The lines to extract run from the first line of the entries through the line that contains "Viewport: 562px width, 438px height."; reproduce exactly those lines and no others.
== Given records ==
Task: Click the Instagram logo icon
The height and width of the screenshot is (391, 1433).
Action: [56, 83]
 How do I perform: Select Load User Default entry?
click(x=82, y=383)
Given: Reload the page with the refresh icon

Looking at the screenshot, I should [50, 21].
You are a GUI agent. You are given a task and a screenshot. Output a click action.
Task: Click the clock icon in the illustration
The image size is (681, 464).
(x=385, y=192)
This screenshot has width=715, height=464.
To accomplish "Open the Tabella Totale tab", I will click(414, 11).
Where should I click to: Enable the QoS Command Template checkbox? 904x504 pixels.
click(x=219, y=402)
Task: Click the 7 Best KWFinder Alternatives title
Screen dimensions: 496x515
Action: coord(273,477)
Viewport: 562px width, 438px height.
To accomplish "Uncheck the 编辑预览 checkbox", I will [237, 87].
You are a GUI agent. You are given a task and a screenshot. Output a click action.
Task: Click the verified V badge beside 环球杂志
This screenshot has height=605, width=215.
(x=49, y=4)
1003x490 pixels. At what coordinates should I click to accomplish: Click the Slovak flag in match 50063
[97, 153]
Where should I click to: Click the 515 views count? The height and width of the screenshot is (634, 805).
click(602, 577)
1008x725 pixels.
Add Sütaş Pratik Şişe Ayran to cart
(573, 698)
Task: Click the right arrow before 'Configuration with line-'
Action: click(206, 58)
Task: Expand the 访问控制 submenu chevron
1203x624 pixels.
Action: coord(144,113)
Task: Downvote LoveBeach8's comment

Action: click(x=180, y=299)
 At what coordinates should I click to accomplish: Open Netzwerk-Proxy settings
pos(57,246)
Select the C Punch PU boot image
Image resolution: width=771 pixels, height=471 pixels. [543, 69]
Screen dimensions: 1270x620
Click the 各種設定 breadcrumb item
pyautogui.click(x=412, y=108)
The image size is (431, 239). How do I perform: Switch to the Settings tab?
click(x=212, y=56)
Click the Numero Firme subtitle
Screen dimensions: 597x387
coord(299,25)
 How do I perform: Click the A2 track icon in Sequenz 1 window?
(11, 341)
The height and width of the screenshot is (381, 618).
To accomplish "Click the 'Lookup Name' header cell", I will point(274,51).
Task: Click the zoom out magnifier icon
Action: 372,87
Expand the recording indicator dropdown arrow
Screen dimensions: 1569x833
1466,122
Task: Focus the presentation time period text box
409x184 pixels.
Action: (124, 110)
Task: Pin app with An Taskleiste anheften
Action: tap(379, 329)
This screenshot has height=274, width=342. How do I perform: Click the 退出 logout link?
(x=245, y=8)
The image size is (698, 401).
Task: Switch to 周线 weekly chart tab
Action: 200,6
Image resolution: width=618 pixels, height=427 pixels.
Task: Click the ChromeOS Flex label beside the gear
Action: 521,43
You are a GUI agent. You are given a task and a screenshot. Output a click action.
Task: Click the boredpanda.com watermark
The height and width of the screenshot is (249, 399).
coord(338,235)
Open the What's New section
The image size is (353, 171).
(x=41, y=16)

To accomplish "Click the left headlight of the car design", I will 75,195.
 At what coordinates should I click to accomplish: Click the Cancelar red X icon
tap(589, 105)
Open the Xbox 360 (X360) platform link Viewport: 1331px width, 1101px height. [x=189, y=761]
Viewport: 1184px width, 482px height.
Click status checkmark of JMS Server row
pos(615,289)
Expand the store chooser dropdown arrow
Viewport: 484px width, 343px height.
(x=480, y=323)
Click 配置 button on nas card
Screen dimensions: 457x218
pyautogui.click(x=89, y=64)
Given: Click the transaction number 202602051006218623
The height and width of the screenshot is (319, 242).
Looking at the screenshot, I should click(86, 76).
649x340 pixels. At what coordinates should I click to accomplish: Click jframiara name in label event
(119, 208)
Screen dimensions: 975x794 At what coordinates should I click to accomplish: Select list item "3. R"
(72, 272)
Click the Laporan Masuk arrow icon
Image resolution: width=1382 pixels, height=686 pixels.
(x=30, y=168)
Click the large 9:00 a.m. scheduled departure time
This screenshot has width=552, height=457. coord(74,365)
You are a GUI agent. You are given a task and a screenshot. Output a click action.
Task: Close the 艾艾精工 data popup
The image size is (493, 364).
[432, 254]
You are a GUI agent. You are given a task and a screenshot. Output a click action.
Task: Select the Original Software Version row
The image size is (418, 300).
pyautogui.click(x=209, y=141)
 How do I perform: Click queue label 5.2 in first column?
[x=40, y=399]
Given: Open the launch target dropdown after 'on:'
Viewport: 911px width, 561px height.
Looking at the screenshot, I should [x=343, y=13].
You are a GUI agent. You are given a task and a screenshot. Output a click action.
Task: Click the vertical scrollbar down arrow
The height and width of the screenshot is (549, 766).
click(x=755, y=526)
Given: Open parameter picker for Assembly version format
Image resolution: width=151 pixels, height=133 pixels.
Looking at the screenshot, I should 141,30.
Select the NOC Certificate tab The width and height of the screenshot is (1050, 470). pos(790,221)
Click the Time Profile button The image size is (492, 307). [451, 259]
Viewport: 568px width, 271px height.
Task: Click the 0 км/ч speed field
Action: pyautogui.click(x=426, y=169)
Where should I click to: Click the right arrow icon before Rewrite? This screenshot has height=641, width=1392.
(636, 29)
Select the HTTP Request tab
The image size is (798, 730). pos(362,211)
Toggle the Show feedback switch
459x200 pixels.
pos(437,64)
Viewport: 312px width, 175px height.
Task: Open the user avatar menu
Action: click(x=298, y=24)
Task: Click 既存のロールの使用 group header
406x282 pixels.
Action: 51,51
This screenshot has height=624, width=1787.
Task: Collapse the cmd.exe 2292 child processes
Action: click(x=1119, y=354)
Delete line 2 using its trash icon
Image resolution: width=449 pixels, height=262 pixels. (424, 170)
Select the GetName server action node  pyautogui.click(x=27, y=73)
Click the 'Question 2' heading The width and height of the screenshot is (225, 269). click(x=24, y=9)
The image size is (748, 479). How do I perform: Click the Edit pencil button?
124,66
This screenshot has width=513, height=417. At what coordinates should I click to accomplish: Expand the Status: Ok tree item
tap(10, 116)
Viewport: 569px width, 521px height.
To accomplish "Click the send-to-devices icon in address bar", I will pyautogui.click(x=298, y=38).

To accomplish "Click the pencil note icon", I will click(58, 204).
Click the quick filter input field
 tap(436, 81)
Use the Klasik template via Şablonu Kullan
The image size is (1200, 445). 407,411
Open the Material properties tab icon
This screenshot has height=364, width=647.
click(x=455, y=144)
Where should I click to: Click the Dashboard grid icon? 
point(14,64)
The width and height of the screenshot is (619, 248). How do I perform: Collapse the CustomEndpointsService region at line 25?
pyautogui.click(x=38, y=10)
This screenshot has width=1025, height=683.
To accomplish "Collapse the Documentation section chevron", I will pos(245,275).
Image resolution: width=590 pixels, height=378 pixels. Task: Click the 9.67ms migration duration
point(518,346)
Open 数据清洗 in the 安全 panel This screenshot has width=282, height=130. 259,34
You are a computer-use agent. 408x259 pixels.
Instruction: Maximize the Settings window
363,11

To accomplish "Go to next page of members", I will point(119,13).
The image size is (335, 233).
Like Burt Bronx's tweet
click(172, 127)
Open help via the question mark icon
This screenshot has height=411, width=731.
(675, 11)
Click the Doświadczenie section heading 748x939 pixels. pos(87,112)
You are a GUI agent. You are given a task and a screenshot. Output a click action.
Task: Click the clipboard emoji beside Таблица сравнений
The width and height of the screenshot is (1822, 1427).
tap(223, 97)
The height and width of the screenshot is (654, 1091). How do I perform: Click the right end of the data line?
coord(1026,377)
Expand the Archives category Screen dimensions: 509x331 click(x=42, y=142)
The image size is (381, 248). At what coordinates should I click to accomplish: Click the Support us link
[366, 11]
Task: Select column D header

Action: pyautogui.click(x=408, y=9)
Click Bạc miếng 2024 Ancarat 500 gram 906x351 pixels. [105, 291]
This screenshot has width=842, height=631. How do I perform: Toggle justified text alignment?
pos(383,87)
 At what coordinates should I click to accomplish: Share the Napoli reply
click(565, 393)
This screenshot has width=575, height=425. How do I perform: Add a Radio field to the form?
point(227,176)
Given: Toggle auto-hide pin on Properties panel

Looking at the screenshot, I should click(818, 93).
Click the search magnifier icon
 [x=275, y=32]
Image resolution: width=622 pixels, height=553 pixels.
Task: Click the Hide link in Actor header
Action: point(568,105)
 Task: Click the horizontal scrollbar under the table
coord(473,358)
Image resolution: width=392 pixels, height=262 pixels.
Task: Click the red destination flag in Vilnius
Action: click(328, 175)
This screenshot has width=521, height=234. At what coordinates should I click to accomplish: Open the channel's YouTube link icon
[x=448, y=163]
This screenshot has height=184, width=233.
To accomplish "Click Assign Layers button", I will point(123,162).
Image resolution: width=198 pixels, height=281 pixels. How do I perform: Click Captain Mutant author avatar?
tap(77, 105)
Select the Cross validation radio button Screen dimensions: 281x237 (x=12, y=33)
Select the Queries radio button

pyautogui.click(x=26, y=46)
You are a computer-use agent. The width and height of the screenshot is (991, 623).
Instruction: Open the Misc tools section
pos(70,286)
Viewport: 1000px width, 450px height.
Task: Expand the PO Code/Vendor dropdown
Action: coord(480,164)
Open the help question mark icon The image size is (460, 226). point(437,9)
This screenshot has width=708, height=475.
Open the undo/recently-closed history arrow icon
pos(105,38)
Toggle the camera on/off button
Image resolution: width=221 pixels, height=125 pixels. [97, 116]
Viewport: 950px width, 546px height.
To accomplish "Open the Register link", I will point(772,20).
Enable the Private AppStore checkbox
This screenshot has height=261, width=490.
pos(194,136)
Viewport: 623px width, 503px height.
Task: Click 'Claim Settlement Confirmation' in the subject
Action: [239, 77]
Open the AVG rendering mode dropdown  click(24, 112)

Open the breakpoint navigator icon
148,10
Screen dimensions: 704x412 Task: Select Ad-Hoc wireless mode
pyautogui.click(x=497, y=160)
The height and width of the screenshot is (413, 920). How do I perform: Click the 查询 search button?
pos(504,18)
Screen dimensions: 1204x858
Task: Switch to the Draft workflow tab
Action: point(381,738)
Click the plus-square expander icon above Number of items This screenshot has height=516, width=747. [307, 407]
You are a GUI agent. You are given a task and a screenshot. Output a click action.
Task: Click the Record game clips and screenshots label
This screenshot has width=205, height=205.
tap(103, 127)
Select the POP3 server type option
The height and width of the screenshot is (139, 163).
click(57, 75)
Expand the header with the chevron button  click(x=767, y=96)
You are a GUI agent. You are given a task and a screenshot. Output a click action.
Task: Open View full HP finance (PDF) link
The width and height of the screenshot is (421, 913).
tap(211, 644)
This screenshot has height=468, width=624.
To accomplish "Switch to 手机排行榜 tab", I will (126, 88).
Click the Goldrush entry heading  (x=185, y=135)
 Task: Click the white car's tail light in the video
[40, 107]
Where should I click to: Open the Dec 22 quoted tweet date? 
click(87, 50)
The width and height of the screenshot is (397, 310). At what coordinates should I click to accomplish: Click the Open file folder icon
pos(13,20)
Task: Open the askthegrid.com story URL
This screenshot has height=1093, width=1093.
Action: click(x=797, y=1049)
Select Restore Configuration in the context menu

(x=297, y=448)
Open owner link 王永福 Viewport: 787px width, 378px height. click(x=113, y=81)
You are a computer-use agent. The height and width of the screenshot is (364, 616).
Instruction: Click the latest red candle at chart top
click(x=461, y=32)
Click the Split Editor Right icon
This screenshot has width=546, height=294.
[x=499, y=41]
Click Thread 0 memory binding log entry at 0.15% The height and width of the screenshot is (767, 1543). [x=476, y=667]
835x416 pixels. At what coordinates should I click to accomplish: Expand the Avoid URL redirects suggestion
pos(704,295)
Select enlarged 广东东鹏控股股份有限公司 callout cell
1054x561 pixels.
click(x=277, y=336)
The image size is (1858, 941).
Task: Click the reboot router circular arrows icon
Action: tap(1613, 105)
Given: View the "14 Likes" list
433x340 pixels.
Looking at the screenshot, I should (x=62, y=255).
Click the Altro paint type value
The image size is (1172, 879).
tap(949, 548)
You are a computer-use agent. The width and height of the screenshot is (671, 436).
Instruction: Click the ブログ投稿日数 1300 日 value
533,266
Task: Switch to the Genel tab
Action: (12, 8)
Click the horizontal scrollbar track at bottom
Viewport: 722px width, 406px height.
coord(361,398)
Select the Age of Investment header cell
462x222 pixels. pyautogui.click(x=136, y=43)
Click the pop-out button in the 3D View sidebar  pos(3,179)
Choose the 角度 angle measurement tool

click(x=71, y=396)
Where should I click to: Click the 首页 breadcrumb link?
===
• [Answer below]
Task: Click the Instagram logo icon
The height and width of the screenshot is (391, 1433).
Action: [56, 83]
 How do I perform: Select Load User Default entry?
click(x=82, y=383)
Given: Reload the page with the refresh icon

Looking at the screenshot, I should [50, 21].
You are a GUI agent. You are given a task and a screenshot. Output a click action.
Task: Click the clock icon in the illustration
The image size is (681, 464).
(x=385, y=192)
This screenshot has width=715, height=464.
To accomplish "Open the Tabella Totale tab", I will click(414, 11).
Where should I click to: Enable the QoS Command Template checkbox? 904x504 pixels.
click(x=219, y=402)
Task: Click the 7 Best KWFinder Alternatives title
Screen dimensions: 496x515
Action: coord(273,477)
Viewport: 562px width, 438px height.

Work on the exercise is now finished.